There is a strong link between physical activity and mood improvements. Regular workout not only has a good influence on physical health, but also mental. This is probably due to the fact that physical activity promotes a better mood, more positive self-image and enhanced cognition. It also lowers the risk of such mental disorders as depression and anxiety. According to R. A. Bitonte and D. J. DeSanto, about 90 minutes of physical exercise a week could reduce the chance of a burnout in medical students, who are at a higher risk of mental illness than other students. To apply this to older adults, a study published in the American Journal of Geriatric Psychiatry examined the effects of exergame, which is a form of physical exercise combined with video games, on a group of elderly people. The study showed a reduction in symptoms of subsyndromal depression in these older adults throughout the period of 12 weeks. The positive effects of physical exercise on mental health in people older than 60 have also been recognized by most premium retirement communities. Nowadays, quality aged care also includes a whole range of exercise options, such as walking groups, workout classes and physiotherapy.
The effect of vitamins
A healthy and balanced diet is one of the keys to maintaining good overall health well into your old age. The main goal is to eat foods that are rich in valuable nutrients, including vitamins D and B12 in right amounts. Vitamin B12 can protect you from a whole list of disorders, including some mental ones. For example, vitamin B12 can lift your energy levels and make you feel happier. This is why there are even drinks with added vitamins, so that you can have that energy and mood boost. However, choosing foods loaded with vitamins, including B12, is always a better and more effective option. Fish, poultry, lean meat and skimmed milk, as well as fortified cereals, are good sources of B12 and should be a part of every elderly person’s diet. Similarly, both vitamin D and B12 encourage the production of brain chemicals which greatly influence mood, as well as other important brain functions. A deficiency in vitamin B12 might lead towards depression, so B12 supplements may help prevent this mental disorder in people of all ages, including the elderly. Plus, vitamin B12 benefits the human brain in a way that it may prevent the development of dementia and Alzheimer’s disease, but also brain shrinkage in older adults.
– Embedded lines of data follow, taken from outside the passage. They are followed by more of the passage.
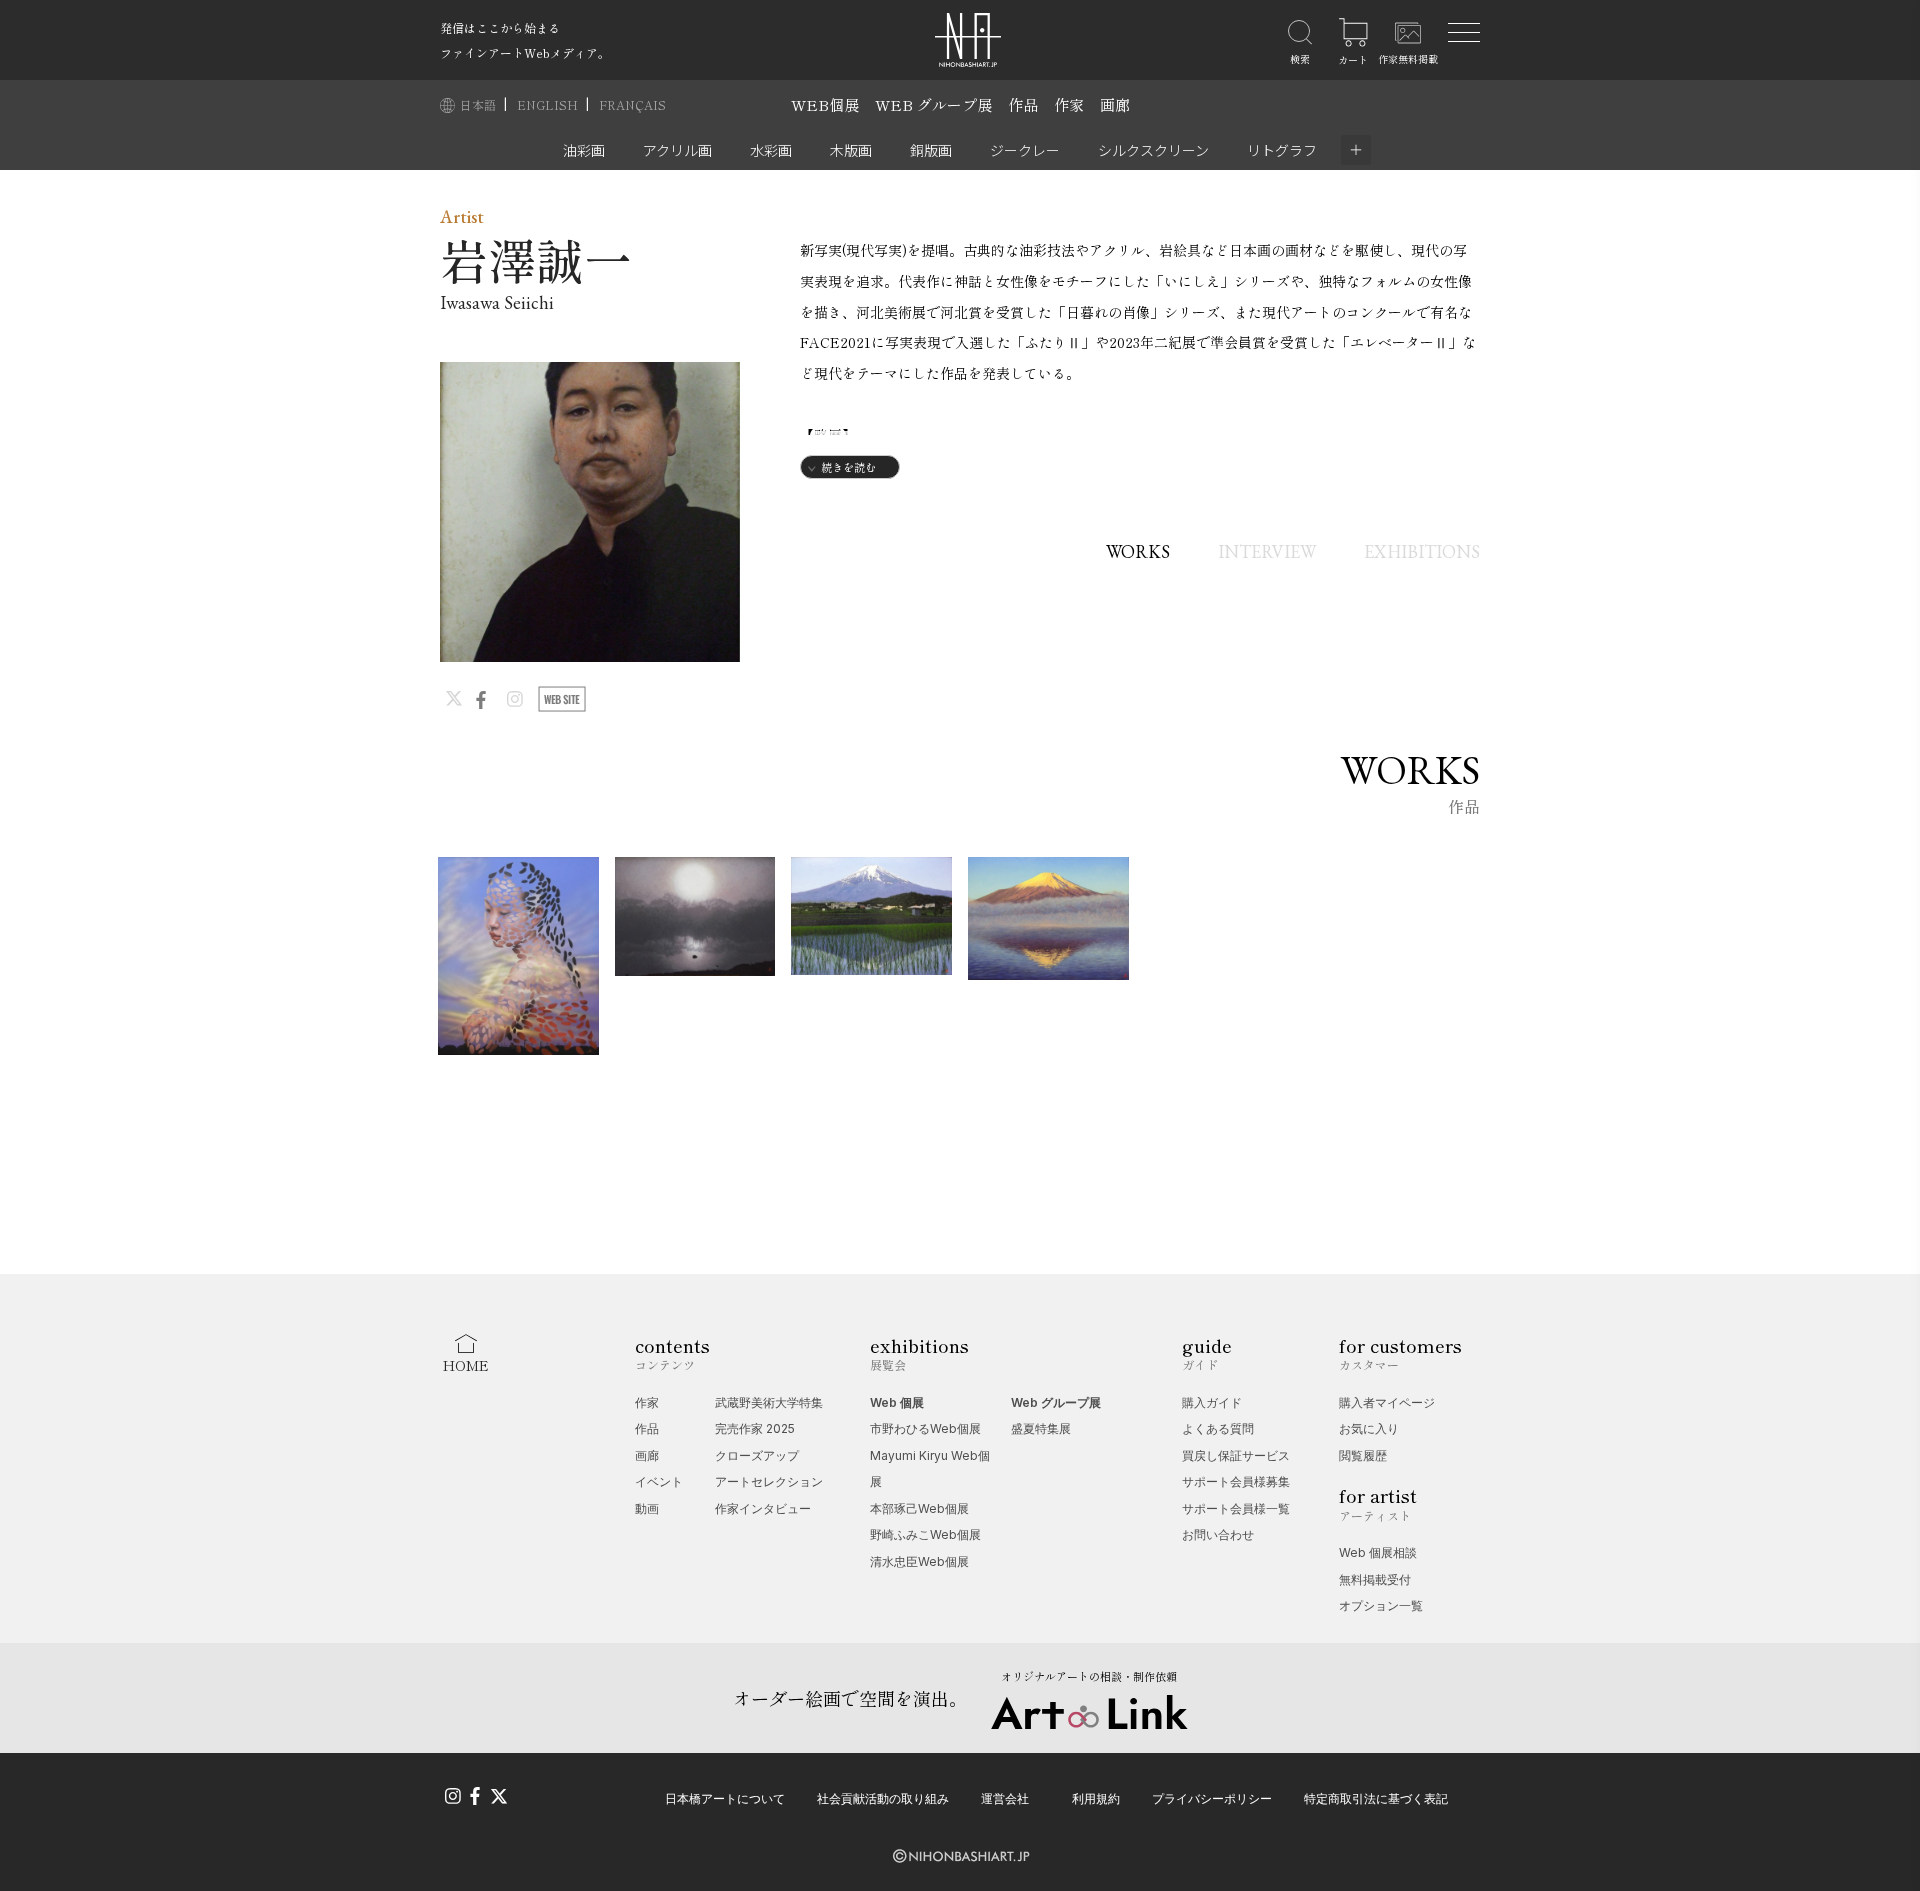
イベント (659, 1481)
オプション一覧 (1381, 1605)
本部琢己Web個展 (919, 1508)
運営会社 (1005, 1798)
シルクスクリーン (1153, 150)
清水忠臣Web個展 (919, 1561)
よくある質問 (1218, 1428)
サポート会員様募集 (1236, 1481)
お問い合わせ (1218, 1534)
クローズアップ (757, 1455)
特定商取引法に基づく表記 (1376, 1798)
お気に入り (1369, 1428)
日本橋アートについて (725, 1798)
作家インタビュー (763, 1508)
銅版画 (931, 150)
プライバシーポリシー (1212, 1798)
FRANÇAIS (632, 104)
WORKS (1138, 551)
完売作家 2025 (755, 1428)
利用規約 (1096, 1798)
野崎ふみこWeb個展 (925, 1534)
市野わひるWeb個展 (925, 1428)
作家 (1069, 104)
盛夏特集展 (1041, 1428)
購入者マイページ (1387, 1402)
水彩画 (771, 150)
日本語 (479, 104)
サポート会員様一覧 (1236, 1508)
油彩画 (584, 150)
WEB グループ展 (933, 104)
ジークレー (1025, 150)
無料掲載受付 (1375, 1579)
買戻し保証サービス (1236, 1455)
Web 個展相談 (1378, 1552)
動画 (647, 1508)
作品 (1023, 104)
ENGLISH (549, 104)
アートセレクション (769, 1481)
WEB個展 (825, 104)
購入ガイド (1212, 1402)
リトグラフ (1282, 150)
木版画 (851, 150)
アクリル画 (677, 150)
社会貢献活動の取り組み (883, 1798)
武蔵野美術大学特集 (769, 1402)
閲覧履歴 (1363, 1455)
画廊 (1115, 104)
Keeping track of any changes in mood and behavior is essential for everybody, especially the elderly. This is why it’s important to get regular checkups with your doctor and keep them informed about anything that’s bothering you, physically or mentally. Preventing mental disorders can lead to a happier and healthier life, which is something every older adult should keep in mind and work towards. Finally, in case you notice any symptoms of mental decline or any sort of mental disorder, seek professional help without delay.